* CEL
Zaktualizuj materiał, zaczynając od wiersza z „Identify the location of Symbol.” i kończąc na jego ostatnim wierszu: zamień „width and height” na „size”, a resztę przepisz bez zmian.

Wpisy pozycji elementów:
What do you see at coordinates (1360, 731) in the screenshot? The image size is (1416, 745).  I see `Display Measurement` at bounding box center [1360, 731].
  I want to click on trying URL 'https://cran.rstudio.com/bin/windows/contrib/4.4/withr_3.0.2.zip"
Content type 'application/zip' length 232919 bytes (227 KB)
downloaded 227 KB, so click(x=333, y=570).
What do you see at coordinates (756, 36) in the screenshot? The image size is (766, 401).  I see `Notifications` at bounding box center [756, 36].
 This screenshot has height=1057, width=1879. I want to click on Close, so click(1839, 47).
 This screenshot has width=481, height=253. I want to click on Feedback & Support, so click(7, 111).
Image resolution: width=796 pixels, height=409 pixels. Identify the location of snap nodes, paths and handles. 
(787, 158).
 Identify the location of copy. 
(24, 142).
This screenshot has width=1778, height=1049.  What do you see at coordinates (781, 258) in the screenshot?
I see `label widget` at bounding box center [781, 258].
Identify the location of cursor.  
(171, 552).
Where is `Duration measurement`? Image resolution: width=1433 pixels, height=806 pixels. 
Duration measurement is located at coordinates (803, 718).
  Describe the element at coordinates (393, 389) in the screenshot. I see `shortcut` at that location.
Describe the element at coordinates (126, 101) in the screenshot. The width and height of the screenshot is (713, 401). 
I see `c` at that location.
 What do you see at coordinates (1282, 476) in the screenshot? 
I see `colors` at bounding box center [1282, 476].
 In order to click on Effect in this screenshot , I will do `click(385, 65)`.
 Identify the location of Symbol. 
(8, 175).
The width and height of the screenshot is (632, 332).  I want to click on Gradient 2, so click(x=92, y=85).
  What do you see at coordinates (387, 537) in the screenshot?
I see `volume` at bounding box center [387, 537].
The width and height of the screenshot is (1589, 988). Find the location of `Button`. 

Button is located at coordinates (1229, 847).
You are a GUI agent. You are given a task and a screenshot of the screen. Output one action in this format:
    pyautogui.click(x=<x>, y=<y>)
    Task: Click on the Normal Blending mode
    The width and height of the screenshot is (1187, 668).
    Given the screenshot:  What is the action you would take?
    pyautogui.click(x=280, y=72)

* ODPOWIEDŹ
 Identify the location of Symbol. 
(8, 175).
The size of the screenshot is (632, 332).  I want to click on Gradient 2, so click(x=92, y=85).
  What do you see at coordinates (387, 537) in the screenshot?
I see `volume` at bounding box center [387, 537].
The size of the screenshot is (1589, 988). Find the location of `Button`. 

Button is located at coordinates (1229, 847).
You are a GUI agent. You are given a task and a screenshot of the screen. Output one action in this format:
    pyautogui.click(x=<x>, y=<y>)
    Task: Click on the Normal Blending mode
    The size of the screenshot is (1187, 668).
    Given the screenshot:  What is the action you would take?
    pyautogui.click(x=280, y=72)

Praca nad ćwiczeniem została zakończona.